◆ WHAT YOU ARE ASKED TO DO
Copy out, unchanged, the stretch of the entries from the line containing "Where should I click to: Click the 已完成本赛季所有名望任务" through the line containing "(x=283, y=417)".

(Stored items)
------------------------------------------------------------
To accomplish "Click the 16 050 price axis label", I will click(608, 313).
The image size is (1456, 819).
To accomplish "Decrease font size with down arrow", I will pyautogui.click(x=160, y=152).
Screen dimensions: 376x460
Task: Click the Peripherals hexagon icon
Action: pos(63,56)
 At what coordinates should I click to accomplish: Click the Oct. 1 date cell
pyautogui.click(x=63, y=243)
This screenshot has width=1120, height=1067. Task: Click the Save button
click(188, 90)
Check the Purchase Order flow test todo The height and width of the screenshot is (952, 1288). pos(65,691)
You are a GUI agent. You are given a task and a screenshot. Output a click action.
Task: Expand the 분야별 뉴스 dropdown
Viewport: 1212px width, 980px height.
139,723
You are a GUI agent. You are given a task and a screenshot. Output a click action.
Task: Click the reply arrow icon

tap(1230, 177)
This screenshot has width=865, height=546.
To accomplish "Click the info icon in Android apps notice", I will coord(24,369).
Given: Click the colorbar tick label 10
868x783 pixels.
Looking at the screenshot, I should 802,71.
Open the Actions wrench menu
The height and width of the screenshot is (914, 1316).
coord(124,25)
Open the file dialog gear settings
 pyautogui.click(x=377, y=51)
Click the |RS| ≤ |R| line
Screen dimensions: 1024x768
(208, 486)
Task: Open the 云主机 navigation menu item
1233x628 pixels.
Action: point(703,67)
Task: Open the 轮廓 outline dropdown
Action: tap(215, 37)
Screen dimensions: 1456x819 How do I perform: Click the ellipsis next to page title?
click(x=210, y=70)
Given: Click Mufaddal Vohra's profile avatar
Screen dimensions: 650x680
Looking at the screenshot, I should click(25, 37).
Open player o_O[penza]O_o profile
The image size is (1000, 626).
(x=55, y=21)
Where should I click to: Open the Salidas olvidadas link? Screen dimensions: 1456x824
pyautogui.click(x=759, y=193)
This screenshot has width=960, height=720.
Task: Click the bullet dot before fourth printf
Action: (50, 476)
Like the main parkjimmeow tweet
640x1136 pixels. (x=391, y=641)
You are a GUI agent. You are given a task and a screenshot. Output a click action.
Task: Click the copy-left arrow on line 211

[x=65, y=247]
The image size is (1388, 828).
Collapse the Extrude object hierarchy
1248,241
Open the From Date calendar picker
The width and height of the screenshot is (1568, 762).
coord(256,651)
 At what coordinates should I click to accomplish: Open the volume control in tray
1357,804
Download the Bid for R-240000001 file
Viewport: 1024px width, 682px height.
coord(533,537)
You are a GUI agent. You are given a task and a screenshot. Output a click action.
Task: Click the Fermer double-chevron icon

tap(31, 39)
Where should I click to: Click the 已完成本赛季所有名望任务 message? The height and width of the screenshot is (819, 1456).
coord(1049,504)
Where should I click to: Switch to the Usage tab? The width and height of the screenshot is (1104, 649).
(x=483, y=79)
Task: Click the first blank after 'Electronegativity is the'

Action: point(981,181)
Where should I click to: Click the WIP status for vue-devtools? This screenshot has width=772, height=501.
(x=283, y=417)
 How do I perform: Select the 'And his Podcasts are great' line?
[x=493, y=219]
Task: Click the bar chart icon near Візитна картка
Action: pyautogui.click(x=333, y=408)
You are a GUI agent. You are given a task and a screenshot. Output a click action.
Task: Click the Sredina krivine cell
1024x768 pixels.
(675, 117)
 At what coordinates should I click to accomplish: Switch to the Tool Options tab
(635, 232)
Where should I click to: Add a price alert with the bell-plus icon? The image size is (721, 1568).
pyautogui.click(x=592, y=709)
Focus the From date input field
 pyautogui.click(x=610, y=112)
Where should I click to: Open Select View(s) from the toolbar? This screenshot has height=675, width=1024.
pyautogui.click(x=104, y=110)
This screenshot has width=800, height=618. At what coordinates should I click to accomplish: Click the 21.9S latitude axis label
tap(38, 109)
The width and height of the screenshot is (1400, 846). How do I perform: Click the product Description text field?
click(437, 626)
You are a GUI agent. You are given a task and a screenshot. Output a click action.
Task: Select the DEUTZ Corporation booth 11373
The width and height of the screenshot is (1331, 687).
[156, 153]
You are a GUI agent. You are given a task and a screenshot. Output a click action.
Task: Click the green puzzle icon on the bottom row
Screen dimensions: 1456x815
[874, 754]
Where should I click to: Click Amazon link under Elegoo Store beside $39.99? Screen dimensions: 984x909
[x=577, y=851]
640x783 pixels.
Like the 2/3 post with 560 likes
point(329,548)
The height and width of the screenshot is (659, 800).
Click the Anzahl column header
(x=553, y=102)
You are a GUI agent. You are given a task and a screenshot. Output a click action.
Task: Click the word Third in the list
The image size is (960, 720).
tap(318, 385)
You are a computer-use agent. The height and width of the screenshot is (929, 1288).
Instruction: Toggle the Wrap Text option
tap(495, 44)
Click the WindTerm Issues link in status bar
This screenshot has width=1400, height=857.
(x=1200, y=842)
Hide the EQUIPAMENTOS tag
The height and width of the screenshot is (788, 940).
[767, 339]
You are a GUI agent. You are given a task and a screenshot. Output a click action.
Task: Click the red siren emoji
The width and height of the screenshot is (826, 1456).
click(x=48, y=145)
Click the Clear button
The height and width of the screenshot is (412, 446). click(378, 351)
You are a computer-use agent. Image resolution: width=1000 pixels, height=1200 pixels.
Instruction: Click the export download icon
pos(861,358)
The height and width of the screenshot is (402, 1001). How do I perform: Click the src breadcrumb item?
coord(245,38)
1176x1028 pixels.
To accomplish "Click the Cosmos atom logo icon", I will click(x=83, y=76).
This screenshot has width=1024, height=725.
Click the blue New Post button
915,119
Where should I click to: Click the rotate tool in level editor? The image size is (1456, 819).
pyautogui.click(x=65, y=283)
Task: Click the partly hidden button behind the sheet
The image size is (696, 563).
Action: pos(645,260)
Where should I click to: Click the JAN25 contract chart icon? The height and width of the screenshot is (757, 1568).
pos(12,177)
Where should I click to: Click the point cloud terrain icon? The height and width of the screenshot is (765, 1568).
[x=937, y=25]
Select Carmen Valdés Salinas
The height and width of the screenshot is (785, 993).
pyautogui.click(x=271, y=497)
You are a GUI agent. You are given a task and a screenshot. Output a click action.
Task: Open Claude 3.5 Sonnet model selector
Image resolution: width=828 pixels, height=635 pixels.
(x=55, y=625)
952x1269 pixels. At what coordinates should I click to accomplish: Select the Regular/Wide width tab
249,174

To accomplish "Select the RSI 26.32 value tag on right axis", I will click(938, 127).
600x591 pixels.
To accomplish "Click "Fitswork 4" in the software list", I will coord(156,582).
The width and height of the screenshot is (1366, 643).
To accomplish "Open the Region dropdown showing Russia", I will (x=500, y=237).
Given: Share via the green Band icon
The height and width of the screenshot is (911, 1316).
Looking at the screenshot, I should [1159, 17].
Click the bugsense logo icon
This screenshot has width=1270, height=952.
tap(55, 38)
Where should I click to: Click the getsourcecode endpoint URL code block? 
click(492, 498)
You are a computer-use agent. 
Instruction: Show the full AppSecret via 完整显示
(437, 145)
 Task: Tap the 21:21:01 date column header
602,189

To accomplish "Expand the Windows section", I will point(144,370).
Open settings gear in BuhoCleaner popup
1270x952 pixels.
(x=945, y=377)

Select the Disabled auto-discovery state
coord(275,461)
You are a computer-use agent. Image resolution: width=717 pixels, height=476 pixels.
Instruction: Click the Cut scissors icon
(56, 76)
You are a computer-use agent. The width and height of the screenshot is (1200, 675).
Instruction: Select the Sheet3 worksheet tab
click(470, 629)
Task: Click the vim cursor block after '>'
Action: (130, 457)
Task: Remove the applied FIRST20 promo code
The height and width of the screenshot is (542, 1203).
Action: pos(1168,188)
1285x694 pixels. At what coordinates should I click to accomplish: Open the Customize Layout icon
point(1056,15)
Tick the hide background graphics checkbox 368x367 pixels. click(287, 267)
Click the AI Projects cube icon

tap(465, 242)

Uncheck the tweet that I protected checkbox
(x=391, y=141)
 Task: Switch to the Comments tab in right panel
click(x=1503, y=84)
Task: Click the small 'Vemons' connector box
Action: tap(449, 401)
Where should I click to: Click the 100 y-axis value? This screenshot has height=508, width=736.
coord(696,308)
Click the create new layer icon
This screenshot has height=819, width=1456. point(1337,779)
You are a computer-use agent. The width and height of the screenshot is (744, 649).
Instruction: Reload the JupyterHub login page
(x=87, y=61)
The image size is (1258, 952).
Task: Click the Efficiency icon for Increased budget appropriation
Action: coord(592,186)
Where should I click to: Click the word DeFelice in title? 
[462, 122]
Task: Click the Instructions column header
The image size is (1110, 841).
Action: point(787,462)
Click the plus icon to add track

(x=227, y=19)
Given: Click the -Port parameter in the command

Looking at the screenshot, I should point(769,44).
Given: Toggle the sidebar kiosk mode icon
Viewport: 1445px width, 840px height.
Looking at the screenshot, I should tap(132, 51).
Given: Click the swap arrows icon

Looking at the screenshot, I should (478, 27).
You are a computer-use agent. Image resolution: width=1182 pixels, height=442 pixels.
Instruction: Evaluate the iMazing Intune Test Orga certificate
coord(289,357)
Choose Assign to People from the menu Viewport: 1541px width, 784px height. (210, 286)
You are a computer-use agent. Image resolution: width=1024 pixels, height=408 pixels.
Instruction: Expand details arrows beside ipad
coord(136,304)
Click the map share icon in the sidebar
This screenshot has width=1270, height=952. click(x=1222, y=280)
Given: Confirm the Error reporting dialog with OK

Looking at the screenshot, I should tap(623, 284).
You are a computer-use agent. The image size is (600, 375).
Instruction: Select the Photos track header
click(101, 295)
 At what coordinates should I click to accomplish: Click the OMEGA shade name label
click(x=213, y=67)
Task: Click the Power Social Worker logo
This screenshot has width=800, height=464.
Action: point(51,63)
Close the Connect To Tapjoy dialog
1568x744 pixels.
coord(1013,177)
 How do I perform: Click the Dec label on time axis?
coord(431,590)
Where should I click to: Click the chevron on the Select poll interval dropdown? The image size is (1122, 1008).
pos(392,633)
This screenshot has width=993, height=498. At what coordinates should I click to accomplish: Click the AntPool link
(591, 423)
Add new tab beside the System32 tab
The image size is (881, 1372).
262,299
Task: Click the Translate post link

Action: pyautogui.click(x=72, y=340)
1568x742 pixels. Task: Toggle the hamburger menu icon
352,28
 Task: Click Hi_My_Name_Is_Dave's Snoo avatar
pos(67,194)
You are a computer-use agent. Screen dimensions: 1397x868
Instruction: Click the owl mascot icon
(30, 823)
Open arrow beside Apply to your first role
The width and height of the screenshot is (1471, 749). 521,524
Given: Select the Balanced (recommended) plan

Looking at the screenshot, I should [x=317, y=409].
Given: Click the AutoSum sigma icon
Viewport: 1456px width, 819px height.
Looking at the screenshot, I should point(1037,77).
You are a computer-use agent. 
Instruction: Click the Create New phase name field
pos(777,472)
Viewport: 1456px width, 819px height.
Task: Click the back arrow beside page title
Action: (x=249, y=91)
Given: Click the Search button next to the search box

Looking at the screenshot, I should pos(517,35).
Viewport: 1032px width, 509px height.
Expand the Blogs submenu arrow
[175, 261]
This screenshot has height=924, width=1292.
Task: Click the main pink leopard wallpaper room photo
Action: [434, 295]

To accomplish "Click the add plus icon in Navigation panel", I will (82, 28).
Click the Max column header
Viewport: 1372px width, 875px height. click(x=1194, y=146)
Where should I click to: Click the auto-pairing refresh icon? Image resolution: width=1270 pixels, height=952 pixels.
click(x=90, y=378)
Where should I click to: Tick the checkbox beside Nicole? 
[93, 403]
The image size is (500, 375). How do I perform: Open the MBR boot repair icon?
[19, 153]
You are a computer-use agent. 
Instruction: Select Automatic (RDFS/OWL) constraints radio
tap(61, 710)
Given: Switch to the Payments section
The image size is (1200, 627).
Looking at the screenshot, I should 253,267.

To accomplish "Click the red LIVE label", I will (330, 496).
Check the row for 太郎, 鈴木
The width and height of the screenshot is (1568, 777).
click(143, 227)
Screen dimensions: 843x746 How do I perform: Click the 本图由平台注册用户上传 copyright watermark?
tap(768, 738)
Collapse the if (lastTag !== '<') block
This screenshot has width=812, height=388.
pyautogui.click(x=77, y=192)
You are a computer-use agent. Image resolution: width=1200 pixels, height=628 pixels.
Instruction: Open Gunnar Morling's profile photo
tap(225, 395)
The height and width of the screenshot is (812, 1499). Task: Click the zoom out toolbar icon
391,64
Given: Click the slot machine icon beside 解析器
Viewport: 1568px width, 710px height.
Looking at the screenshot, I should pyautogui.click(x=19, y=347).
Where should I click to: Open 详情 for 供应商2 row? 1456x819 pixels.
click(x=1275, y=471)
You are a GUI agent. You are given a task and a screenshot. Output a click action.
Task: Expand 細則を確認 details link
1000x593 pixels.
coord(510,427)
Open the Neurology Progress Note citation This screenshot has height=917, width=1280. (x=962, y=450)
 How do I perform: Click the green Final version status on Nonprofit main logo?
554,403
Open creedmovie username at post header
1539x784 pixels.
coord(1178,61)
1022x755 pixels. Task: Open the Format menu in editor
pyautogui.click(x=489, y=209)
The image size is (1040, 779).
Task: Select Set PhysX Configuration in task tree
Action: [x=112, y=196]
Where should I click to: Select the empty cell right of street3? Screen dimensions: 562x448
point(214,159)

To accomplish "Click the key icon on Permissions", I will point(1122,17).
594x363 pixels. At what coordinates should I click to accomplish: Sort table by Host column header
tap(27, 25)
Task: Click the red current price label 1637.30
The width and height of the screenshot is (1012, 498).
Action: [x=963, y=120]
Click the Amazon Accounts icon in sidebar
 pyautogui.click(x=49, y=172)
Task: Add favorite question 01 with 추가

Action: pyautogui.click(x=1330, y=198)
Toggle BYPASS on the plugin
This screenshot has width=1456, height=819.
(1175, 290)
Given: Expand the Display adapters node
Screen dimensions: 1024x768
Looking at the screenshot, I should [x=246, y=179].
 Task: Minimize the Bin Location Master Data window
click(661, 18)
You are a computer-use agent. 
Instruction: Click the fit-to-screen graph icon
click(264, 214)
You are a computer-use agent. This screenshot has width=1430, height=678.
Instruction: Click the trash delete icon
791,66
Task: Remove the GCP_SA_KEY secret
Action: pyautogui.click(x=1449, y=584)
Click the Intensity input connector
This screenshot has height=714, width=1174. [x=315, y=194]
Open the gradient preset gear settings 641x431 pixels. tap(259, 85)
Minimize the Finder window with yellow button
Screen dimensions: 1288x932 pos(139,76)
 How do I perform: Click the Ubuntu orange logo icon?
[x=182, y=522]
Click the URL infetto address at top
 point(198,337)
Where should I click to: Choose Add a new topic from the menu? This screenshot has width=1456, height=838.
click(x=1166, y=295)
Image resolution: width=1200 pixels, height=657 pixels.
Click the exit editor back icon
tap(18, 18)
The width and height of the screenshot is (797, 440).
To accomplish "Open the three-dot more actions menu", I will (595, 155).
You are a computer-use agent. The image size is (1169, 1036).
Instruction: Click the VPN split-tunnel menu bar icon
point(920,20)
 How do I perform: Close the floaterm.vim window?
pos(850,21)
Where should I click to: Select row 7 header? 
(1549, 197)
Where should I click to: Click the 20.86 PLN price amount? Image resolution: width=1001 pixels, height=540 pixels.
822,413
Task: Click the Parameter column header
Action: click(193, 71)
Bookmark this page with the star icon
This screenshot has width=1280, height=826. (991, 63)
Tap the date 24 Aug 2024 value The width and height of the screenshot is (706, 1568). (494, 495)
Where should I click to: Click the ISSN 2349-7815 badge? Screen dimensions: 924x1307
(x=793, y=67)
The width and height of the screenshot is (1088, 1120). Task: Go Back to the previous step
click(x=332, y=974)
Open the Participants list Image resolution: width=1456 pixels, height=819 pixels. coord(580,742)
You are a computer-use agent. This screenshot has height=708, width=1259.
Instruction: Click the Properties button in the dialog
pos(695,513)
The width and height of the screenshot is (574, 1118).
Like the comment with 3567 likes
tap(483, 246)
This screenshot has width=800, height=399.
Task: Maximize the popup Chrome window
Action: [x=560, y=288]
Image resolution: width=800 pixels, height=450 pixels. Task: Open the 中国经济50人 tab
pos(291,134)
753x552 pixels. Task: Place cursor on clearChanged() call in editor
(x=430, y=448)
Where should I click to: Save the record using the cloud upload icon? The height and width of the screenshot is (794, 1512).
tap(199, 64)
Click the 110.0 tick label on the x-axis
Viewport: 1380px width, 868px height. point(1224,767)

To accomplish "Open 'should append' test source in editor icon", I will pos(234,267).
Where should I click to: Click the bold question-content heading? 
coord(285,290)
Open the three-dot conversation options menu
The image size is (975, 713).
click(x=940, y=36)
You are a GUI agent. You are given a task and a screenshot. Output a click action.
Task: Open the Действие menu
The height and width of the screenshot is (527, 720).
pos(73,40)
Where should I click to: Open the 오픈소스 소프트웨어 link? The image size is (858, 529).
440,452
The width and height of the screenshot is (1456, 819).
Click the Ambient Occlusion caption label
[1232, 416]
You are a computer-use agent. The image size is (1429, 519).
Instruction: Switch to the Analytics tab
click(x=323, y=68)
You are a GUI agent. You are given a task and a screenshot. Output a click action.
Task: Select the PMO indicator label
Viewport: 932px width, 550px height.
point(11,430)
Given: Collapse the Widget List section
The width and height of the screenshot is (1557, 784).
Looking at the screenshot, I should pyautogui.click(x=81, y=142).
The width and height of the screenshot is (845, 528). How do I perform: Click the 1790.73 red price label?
------------------------------------------------------------
◆ SOLUTION
Where should I click to: Click the 已完成本赛季所有名望任务 message? The height and width of the screenshot is (819, 1456).
coord(1049,504)
Where should I click to: Switch to the Usage tab? The width and height of the screenshot is (1104, 649).
(x=483, y=79)
Task: Click the first blank after 'Electronegativity is the'

Action: point(981,181)
Where should I click to: Click the WIP status for vue-devtools? This screenshot has width=772, height=501.
(x=283, y=417)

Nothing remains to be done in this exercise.